Le Guinness World Records a certifié fin février le nouveau record de la plus grande vague surfée en planche à voile par une femme. Il a été accompli par la Calédonienne Sarah Hauser, qui a dompté cette vague de 12 mètres il y a un an à Maui.
DNC : Quand vous avez surfé Jaws, le 22 janvier 2023, saviez-vous
qu’il s’agissait d’un nouveau record ?
Sarah Hauser : Je m’en doutais, mais on n’est jamais sûr. Pour évaluer les records, on utilise une photographie qui doit être prise au bon moment, quand la vague est à son summum. Et puis, pendant que ça se passe, on est déconnecté. Rien que de voir ces vagues géantes, on oublie les sponsors et les records. C’est une expérience profonde, un peu mystique, d’être au contact de la nature quand elle est comme ça. C’est un moment que je vis pleinement. Les vagues sont uniques : chacune vient d’une tempête, elle a sa propre façon de déferler. Quand j’ai fini de rider, je me rappelle avoir sauté de ma planche. J’ai regardé autour de moi, j’ai pris le temps d’être en pleine présence.
Certains surfeurs disent qu’ils « posent le cerveau » au moment de se lancer. C’est votre cas ?

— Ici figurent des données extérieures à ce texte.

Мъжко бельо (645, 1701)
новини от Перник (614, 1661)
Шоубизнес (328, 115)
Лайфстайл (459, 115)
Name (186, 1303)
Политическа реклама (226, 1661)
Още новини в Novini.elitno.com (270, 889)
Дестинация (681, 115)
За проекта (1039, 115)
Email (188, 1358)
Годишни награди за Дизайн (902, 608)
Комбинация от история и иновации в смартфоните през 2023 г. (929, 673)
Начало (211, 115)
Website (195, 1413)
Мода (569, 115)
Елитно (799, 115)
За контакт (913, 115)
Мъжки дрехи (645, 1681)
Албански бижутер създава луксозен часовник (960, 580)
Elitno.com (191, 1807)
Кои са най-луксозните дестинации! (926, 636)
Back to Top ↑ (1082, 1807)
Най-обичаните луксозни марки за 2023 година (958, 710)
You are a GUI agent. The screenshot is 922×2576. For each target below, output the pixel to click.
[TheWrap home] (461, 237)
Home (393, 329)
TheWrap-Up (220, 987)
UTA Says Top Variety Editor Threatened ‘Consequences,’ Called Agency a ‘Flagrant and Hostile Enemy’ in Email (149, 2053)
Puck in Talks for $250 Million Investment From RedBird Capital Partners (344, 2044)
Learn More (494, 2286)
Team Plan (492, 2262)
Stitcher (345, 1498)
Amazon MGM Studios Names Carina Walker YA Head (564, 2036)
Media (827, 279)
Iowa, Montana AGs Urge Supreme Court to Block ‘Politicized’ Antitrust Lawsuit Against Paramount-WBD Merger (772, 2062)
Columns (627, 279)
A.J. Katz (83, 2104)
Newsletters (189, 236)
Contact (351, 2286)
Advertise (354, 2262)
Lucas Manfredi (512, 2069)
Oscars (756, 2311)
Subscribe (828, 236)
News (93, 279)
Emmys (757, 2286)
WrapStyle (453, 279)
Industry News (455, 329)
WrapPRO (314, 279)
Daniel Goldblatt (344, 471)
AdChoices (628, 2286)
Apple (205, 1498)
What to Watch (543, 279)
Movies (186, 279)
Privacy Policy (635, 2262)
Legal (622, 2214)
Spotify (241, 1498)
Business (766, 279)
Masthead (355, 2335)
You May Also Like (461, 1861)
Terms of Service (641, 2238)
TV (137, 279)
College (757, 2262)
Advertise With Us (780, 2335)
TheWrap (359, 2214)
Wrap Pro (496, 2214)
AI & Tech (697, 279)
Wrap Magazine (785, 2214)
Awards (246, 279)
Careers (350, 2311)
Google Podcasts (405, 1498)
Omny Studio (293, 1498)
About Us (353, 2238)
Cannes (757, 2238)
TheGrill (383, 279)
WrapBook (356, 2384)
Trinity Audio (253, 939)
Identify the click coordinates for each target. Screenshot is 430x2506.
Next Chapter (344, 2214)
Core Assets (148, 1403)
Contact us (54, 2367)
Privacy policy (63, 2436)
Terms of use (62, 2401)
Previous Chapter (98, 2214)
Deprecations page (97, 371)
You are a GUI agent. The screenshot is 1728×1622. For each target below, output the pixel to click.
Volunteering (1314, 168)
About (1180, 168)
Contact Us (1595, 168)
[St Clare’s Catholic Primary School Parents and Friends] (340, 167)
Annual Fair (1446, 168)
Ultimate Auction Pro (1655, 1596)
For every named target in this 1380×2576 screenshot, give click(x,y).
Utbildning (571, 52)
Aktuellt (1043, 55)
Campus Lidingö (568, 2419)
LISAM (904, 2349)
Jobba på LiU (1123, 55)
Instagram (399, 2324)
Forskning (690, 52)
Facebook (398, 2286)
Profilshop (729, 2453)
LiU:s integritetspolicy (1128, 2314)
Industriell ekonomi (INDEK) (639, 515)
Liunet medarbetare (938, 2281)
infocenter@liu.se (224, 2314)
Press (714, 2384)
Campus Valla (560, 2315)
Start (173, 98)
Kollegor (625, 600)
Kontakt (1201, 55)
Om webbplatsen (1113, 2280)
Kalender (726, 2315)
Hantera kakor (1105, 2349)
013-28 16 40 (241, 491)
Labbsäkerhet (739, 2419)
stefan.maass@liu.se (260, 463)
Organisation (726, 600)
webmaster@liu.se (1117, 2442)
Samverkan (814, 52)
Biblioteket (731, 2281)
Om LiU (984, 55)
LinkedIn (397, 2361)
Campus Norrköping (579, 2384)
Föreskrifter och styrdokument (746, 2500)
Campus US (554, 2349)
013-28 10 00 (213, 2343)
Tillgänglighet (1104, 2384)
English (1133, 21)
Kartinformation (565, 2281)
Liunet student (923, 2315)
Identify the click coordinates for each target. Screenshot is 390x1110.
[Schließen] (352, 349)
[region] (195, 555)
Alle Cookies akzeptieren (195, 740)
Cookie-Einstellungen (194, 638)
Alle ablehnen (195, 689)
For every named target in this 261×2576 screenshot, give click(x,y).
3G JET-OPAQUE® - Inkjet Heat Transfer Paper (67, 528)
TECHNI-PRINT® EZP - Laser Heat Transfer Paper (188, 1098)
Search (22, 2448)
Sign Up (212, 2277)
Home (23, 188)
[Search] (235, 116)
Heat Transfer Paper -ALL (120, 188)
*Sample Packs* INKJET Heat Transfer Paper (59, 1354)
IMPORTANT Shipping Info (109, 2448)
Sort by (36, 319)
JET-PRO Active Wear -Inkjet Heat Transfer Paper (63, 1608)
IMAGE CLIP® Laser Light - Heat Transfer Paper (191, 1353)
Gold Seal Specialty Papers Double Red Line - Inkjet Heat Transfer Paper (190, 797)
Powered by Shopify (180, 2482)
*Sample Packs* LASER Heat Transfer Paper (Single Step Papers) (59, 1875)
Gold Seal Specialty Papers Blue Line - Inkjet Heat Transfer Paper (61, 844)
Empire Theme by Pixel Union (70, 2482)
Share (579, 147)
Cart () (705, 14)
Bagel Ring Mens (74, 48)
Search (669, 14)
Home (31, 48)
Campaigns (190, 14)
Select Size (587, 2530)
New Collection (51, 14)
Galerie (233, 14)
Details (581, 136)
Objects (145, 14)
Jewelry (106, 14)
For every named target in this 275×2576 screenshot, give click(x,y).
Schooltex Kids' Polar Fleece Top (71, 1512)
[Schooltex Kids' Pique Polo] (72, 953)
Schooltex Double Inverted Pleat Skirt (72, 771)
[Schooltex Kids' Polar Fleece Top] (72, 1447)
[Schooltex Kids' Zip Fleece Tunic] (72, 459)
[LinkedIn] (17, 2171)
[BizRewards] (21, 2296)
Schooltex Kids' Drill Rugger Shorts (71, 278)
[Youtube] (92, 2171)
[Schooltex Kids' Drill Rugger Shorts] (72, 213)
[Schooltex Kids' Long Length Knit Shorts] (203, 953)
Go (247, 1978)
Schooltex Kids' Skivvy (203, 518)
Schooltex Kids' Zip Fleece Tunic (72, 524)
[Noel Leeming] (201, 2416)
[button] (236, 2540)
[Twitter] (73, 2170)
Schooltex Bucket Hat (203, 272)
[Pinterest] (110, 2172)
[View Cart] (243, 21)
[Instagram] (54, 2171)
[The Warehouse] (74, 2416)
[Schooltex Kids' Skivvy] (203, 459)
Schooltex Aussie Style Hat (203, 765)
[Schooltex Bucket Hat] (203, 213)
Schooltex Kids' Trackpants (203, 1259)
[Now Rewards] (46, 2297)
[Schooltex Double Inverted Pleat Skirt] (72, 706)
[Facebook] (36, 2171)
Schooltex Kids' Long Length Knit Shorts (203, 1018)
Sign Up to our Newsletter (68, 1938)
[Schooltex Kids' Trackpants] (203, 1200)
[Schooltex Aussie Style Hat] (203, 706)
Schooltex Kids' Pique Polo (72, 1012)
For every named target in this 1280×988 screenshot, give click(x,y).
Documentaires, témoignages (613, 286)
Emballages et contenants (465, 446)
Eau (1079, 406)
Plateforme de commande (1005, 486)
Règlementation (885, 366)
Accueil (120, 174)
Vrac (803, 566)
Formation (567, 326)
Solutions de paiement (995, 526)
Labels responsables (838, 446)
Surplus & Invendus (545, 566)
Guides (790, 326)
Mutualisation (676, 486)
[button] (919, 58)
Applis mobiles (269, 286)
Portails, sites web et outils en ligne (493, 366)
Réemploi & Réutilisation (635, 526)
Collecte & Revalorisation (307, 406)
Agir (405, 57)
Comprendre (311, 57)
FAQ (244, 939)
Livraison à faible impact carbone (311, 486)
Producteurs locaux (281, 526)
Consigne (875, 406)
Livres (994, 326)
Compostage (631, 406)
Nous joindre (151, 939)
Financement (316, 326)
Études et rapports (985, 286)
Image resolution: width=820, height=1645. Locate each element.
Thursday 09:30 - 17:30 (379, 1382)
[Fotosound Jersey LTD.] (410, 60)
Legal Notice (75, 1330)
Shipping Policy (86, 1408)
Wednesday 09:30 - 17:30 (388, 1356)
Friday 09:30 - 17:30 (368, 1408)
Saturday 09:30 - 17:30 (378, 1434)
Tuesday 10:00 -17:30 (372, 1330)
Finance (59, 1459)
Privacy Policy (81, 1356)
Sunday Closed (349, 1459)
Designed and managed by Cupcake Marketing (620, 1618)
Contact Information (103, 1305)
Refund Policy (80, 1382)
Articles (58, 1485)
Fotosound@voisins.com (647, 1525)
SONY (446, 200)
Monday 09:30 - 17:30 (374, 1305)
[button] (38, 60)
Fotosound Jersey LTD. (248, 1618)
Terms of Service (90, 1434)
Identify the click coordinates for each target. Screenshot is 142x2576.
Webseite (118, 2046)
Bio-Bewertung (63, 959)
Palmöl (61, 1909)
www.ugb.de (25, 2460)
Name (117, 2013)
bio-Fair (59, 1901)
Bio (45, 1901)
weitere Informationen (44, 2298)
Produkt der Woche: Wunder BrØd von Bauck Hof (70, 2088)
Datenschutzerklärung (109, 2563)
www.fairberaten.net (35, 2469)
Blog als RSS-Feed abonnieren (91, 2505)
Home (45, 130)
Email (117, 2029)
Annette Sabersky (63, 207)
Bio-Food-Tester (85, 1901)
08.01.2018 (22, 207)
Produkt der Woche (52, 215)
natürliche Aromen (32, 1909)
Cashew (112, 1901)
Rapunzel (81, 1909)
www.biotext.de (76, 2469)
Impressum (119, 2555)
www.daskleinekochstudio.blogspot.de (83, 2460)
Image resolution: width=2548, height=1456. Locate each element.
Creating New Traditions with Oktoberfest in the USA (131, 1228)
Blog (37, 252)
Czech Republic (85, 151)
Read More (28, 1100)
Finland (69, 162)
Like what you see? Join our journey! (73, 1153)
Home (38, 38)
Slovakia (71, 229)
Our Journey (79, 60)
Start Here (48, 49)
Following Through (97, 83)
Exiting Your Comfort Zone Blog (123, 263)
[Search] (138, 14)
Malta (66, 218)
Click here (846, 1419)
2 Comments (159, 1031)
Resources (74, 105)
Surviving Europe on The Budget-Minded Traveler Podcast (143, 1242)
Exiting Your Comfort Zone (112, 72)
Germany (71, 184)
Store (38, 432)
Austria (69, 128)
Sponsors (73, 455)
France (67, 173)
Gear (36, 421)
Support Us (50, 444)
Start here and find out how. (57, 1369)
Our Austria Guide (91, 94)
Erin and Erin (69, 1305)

Oui, je connais bien l’expression ! Disons que quand on a décidé d’y aller, il y a un point de non-retour, et à ce moment-là, il faut accepter de poser le cerveau. Quand on part à toute vitesse sur un mur d’eau géant, c’est comme descendre une piste noire, s’arrêter serait pire. Donc là, il faut passer dans l’état que certains appellent le “flow”. On est sur le mode des instincts, et c’est le meilleur moment, celui où tout le travail de préparation va payer : les entraînements physiques à la salle, les heures passées sur l’eau à acquérir de la technique, des réflexes… On laisse les choses se passer. C’est le moment de la célébration, et il est un peu paradoxal : c’est un moment de stress ultime et de grand relâchement.
Comment préparez-vous une vague record ?
Il y a tellement de choses possibles : accidents, blessure, noyade… On essaie de prendre tout ça en compte. La préparation physique est adaptée aux conditions : je travaille par exemple l’apnée dynamique en état de stress. On vient de faire un sprint, on vient d’avoir la plus grosse peur de sa vie, on pense qu’on va mourir, et là on doit retenir sa respiration. On connaît les images du surfeur Laird Hamilton qui porte un gros caillou sous l’eau, je le fais souvent. À Maui [l’île de l’archipel de Hawaï où elle réside, NDLR], on a une belle communauté d’athlètes de haut niveau qui essaient de dompter ces vagues, donc on s’entraîne en groupe, c’est super.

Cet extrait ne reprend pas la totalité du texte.